BEGIN Exercise inputs

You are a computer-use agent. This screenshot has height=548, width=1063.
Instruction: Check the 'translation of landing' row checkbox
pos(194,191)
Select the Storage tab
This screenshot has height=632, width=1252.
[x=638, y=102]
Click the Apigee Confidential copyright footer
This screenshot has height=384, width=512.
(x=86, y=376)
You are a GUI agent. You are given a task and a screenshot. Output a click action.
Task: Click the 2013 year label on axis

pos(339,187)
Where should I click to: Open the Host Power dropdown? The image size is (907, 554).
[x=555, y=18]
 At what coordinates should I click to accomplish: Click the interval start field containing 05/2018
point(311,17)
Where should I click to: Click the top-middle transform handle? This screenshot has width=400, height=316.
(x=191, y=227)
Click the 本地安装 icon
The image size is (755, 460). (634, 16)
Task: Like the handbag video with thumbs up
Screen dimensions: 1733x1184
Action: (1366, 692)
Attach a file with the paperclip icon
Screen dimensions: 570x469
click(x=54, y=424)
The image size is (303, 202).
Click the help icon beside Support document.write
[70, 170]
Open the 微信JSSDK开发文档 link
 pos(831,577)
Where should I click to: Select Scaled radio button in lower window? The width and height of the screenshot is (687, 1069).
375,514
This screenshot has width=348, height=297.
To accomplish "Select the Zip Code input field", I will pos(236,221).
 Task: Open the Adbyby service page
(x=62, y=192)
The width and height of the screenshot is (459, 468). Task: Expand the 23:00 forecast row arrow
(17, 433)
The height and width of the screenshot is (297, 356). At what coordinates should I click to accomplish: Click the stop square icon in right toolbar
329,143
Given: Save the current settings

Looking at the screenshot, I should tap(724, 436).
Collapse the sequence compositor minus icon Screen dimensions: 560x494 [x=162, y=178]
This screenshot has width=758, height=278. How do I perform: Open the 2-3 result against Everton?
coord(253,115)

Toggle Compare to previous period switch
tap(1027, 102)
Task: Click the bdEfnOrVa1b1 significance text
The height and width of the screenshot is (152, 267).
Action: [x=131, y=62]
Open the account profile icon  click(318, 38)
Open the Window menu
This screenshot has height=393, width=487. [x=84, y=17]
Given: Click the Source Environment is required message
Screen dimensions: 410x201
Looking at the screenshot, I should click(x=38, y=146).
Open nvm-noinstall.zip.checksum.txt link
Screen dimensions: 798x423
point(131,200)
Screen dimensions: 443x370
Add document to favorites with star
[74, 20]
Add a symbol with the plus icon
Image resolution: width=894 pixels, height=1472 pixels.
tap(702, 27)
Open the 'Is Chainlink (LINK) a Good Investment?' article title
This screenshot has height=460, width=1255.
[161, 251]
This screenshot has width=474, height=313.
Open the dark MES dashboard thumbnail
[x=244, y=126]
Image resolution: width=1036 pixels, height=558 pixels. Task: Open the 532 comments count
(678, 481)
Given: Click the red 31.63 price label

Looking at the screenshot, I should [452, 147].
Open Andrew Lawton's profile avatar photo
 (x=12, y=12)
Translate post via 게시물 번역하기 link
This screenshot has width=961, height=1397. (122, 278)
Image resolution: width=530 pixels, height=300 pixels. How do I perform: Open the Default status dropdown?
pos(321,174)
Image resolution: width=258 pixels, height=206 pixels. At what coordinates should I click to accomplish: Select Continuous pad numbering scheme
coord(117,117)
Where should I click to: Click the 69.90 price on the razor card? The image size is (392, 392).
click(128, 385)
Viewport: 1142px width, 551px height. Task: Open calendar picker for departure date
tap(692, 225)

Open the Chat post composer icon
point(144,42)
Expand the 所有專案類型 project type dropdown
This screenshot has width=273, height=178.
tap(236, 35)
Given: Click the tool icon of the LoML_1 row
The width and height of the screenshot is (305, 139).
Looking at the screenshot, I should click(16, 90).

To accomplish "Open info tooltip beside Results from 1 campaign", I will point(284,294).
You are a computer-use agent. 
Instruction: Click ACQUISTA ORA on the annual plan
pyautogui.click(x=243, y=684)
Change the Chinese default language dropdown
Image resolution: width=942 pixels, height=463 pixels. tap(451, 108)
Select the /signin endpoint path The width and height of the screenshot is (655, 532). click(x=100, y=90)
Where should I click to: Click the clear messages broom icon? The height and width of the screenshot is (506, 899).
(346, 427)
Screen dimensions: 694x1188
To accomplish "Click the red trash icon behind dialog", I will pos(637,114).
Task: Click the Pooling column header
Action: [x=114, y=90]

END Exercise inputs

**What is required**: Please copy out each line of the data in which the word "agent" occurs.

**Task answer**:
You are a computer-use agent. This screenshot has height=548, width=1063.
You are a GUI agent. You are given a task and a screenshot. Output a click action.
You are a computer-use agent. 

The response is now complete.